Aniline intermediates of formula VI can be purchased or the respective nitro compounds are purchased and reduced to the anilines of formula VI by the action of palladium on charcoal and hydrogen or palladium on charcoal with sodiumborohydride or tindichloride in a suitable solvent. Amino functions in R4 and R5 are protected as a tert-butoxycarbamate using BOC anhydride as an electrophile in presence of a suitable base such as triethyl amine, diethyl isopropyl amine in a suitable solvent.

Anilines of formula VI wherein R4 is an optionally substituted aminomethyl group (CR′R′NRcRd) can be prepared by methods state in the art or one of the three routes E-G outlined in scheme 5.

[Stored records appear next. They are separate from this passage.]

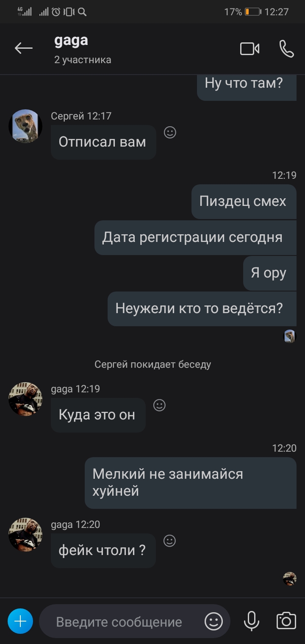The height and width of the screenshot is (644, 305).
Task: Open the camera to send a photo
Action: pyautogui.click(x=286, y=621)
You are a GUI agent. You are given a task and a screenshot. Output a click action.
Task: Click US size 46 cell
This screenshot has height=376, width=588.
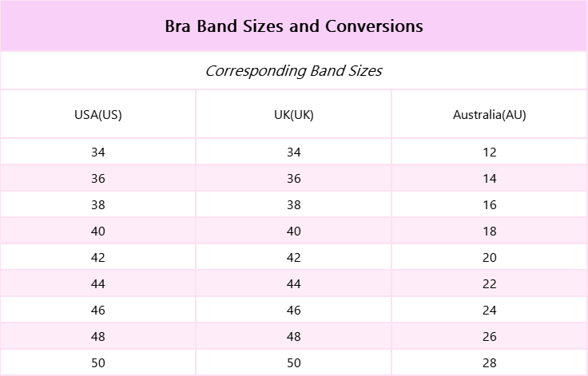(98, 311)
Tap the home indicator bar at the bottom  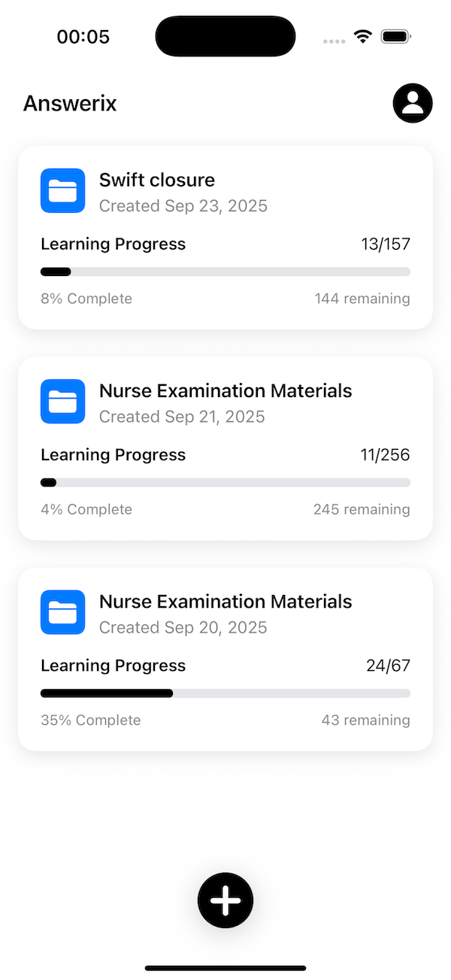[225, 968]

According to route E (scheme 5) 4-nitro benzyl bromide analogues can be converted to the benzyl amine intermediate of formula XII by nucleophilic displacement with the corresponding amine in presence of a suitable base such as triethyl amine, diethyl isopropyl amine in a suitable solvent.

When Rd and/or Rc is hydrogen, protection of the amine functionality of compound of formula XII can be carried out using BOC anhydride as electrophile in the presence of a suitable base such as triethyl amine, diethyl isopropyl amine in a suitable solvent to give compounds of formula XIII. Reduction of the nitro functionality in presence of a catalyst such as Pd on charcoal or Raney Nickel using hydrogen gas or sodium borohydride as hydrogen source in a suitable solvent gives intermediates of formula VI.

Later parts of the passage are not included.